1. Misclassifying Employees as Independent Contractors

This is the most common and often most expensive mistake. The classification is not about preference or even what the contract says — it is determined by the actual nature of the working relationship. Under the DOL's 2024 rule, behavioral control, financial independence, and integration into the core business are the primary factors.

2. Ignoring State-Specific Requirements

Federal law is the floor, not the ceiling. Many employers focus on federal compliance and miss state-specific obligations — paid leave mandates, pay transparency requirements, higher minimum wages, and stricter anti-discrimination protections. If you have employees in multiple states, each state's requirements apply independently.

3. Overtime Miscalculation

Non-exempt employees must be paid 1.5x their regular rate for all hours over 40 in a workweek. Common errors include using the wrong calculation method, failing to include all forms of compensation in the regular rate, and misclassifying employees as exempt when they don't meet the salary and duties tests.

4. Using AI Hiring Tools Without Disclosure

New York City, Illinois, Maryland, and other jurisdictions now require disclosure when AI tools are used in employment decisions. If your ATS has AI-scoring features — and many do — you may have disclosure obligations you haven't addressed.

5. No Documentation for Disciplinary Actions

Verbal warnings without documentation are difficult to defend. When a termination is challenged, the quality of your documentation is often the deciding factor. Create a paper trail for every performance conversation — not because you are planning to fire someone, but because you cannot predict when you will need it.

Compliance is not a one-time project. It is an ongoing practice. Set a calendar reminder to review your HR policies every six months — labor laws change more frequently than most employers realize.

* **GIVEN INSTRUCTION 1**
According to the excerpt on HR compliance mistakes, how often should HR policies be reviewed?

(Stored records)
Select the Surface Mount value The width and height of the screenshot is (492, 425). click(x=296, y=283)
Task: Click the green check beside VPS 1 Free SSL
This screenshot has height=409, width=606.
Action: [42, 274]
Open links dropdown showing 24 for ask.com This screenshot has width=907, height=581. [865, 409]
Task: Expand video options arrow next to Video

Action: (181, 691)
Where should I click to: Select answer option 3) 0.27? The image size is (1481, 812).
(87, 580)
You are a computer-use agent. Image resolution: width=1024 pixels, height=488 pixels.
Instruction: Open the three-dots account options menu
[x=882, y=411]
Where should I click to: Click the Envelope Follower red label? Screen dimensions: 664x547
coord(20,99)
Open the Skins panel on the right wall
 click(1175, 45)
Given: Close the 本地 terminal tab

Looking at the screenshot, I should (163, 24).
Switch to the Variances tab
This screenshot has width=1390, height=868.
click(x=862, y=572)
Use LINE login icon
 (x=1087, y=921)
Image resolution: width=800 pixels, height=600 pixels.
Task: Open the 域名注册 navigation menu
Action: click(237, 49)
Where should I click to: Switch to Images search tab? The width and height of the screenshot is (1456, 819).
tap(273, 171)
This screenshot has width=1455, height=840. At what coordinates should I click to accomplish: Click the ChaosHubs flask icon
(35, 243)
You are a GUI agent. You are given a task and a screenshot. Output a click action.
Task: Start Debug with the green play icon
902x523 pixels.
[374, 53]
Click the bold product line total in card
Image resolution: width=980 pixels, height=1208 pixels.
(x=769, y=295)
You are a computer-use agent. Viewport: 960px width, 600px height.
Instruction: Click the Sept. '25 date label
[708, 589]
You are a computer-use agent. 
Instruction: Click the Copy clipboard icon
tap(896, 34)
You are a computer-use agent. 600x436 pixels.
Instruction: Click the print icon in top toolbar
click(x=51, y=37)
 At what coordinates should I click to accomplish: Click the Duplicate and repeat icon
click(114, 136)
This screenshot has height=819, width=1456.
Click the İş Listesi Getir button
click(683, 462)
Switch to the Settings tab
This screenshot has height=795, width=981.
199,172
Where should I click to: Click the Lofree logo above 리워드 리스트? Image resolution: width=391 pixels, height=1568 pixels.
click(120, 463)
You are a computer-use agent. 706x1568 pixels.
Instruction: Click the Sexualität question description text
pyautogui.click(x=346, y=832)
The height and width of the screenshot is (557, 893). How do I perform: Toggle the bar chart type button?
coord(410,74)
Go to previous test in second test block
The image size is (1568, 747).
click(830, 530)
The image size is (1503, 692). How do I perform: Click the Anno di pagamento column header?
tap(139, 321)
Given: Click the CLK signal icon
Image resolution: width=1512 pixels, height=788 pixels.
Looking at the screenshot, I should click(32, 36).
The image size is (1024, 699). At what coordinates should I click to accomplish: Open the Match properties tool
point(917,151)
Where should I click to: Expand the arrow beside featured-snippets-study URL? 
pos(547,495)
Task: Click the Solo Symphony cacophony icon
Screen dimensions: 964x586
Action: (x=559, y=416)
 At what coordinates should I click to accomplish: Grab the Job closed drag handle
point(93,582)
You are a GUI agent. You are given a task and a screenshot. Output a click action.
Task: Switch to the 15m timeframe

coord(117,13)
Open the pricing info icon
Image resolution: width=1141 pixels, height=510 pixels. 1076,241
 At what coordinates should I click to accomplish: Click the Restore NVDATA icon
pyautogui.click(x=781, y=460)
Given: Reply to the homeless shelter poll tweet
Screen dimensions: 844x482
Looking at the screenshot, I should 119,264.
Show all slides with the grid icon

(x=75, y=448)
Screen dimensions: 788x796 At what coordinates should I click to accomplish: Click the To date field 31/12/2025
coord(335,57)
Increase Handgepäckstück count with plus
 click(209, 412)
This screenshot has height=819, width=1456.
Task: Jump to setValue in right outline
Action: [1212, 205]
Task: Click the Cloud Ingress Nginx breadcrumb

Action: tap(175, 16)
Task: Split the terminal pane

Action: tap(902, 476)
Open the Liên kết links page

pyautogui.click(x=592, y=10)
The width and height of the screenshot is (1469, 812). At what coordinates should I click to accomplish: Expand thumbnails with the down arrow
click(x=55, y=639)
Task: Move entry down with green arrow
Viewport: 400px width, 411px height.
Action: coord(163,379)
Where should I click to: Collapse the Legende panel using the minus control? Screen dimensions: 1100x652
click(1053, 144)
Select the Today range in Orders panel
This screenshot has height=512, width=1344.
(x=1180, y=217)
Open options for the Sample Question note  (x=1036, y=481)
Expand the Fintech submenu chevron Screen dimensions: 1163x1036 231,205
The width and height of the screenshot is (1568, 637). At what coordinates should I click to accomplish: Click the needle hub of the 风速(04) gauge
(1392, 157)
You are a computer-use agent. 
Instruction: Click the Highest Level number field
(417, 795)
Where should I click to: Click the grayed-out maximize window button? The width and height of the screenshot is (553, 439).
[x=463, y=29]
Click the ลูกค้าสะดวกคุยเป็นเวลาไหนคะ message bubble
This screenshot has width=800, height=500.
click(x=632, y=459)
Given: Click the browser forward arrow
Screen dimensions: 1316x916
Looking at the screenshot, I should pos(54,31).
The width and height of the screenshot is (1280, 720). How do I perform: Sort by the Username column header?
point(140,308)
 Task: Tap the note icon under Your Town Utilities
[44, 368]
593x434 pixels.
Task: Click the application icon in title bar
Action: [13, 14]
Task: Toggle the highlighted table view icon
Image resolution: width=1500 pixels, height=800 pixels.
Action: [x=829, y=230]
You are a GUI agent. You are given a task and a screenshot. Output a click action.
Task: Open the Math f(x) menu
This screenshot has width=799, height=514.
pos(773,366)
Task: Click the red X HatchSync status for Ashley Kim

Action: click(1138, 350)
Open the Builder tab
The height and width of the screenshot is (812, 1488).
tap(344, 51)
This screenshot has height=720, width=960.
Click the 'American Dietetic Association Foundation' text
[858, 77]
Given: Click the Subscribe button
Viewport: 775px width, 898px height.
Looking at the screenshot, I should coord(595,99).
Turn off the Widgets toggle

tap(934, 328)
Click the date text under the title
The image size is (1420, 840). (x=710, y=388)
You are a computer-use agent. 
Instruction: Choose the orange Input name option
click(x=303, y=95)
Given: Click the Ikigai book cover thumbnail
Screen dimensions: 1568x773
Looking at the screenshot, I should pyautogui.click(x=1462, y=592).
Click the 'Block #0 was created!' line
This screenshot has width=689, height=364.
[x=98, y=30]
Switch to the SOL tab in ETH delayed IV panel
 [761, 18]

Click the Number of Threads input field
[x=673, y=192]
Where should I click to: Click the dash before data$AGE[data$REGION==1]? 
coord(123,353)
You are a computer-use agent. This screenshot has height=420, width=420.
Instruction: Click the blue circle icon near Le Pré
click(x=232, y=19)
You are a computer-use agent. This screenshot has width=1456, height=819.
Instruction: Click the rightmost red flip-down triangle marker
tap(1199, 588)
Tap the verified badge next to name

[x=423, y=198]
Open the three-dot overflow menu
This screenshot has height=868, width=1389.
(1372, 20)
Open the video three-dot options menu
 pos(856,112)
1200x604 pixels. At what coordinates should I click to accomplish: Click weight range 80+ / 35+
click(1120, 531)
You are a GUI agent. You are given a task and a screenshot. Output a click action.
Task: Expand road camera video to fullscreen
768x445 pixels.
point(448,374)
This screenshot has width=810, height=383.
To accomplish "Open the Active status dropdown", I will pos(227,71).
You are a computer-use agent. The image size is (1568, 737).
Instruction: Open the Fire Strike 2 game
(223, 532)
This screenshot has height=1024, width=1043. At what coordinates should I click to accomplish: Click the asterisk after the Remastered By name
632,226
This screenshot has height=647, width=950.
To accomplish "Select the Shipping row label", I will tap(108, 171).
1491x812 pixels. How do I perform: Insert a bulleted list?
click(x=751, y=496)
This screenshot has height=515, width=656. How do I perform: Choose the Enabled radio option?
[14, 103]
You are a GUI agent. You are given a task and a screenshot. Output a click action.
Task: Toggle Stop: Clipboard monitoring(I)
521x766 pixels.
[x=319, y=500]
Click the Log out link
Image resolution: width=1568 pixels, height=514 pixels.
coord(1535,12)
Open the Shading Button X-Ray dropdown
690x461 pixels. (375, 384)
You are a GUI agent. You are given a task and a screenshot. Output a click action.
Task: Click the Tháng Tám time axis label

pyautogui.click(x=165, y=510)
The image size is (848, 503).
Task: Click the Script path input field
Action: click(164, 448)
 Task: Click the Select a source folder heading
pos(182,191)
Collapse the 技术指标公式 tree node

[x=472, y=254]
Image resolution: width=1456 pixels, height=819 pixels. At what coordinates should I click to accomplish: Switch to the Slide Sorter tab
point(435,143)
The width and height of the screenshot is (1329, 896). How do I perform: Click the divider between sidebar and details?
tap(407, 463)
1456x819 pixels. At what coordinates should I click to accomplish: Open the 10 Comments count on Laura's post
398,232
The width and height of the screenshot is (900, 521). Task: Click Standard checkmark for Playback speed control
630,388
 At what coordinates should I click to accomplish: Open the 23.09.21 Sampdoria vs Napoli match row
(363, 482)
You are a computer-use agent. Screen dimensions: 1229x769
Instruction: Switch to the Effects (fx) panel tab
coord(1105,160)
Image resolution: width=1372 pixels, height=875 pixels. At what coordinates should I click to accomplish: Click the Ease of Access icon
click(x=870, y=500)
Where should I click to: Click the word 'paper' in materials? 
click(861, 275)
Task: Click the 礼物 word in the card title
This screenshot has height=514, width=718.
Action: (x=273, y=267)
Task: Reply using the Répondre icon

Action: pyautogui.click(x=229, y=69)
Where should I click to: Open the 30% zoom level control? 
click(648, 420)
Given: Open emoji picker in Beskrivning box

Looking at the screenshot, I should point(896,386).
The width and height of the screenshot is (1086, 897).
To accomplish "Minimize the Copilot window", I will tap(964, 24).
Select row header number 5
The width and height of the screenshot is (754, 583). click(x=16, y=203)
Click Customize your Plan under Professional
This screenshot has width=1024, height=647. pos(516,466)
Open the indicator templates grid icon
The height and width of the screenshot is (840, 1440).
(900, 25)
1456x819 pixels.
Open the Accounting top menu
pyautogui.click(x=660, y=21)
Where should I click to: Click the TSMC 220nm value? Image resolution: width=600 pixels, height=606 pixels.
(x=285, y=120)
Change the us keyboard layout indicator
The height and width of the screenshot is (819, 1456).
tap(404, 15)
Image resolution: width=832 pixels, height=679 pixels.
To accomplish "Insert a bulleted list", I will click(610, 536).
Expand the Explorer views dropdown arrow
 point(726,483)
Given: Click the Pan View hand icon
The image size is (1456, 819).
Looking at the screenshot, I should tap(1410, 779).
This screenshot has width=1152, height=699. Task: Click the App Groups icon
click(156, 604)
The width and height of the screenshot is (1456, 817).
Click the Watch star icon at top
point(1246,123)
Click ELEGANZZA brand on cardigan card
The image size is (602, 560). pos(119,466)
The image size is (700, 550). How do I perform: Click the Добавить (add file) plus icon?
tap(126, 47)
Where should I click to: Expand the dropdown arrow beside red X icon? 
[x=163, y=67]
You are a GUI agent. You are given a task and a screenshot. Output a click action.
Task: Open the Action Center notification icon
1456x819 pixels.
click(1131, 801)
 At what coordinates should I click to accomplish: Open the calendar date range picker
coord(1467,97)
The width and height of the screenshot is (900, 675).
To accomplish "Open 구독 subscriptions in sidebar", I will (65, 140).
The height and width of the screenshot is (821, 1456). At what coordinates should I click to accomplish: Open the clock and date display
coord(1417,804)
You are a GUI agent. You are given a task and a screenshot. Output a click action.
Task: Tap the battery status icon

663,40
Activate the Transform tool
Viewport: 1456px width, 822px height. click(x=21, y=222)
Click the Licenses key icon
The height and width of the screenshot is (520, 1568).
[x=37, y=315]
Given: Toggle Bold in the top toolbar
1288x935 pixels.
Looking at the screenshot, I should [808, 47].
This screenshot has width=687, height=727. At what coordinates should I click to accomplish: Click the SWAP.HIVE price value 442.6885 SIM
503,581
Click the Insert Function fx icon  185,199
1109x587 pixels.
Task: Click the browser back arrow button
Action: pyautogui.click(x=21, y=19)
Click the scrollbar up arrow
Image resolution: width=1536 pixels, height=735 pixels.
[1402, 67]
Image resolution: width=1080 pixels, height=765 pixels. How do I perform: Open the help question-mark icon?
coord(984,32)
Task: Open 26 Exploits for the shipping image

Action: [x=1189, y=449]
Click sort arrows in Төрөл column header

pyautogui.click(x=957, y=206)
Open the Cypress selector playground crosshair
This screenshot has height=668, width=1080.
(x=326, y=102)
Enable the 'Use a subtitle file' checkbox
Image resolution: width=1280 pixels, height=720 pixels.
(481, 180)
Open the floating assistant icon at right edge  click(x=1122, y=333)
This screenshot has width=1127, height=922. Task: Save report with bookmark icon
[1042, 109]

* **GIVEN INSTRUCTION 2**
Duplicate the stored entries exactly, starting with the first line of the entries and going on through the line that contains "tap(896, 34)".

* **RESULT 1**
Every six months.

* **RESULT 2**
Select the Surface Mount value The width and height of the screenshot is (492, 425). click(x=296, y=283)
Task: Click the green check beside VPS 1 Free SSL
This screenshot has height=409, width=606.
Action: [42, 274]
Open links dropdown showing 24 for ask.com This screenshot has width=907, height=581. [865, 409]
Task: Expand video options arrow next to Video

Action: (181, 691)
Where should I click to: Select answer option 3) 0.27? The image size is (1481, 812).
(87, 580)
You are a computer-use agent. Image resolution: width=1024 pixels, height=488 pixels.
Instruction: Open the three-dots account options menu
[x=882, y=411]
Where should I click to: Click the Envelope Follower red label? Screen dimensions: 664x547
coord(20,99)
Open the Skins panel on the right wall
 click(1175, 45)
Given: Close the 本地 terminal tab

Looking at the screenshot, I should (163, 24).
Switch to the Variances tab
This screenshot has width=1390, height=868.
click(x=862, y=572)
Use LINE login icon
 (x=1087, y=921)
Image resolution: width=800 pixels, height=600 pixels.
Task: Open the 域名注册 navigation menu
Action: click(237, 49)
Where should I click to: Switch to Images search tab? The width and height of the screenshot is (1456, 819).
tap(273, 171)
This screenshot has width=1455, height=840. At what coordinates should I click to accomplish: Click the ChaosHubs flask icon
(35, 243)
You are a GUI agent. You are given a task and a screenshot. Output a click action.
Task: Start Debug with the green play icon
902x523 pixels.
[374, 53]
Click the bold product line total in card
Image resolution: width=980 pixels, height=1208 pixels.
(x=769, y=295)
You are a computer-use agent. Viewport: 960px width, 600px height.
Instruction: Click the Sept. '25 date label
[708, 589]
You are a computer-use agent. 
Instruction: Click the Copy clipboard icon
tap(896, 34)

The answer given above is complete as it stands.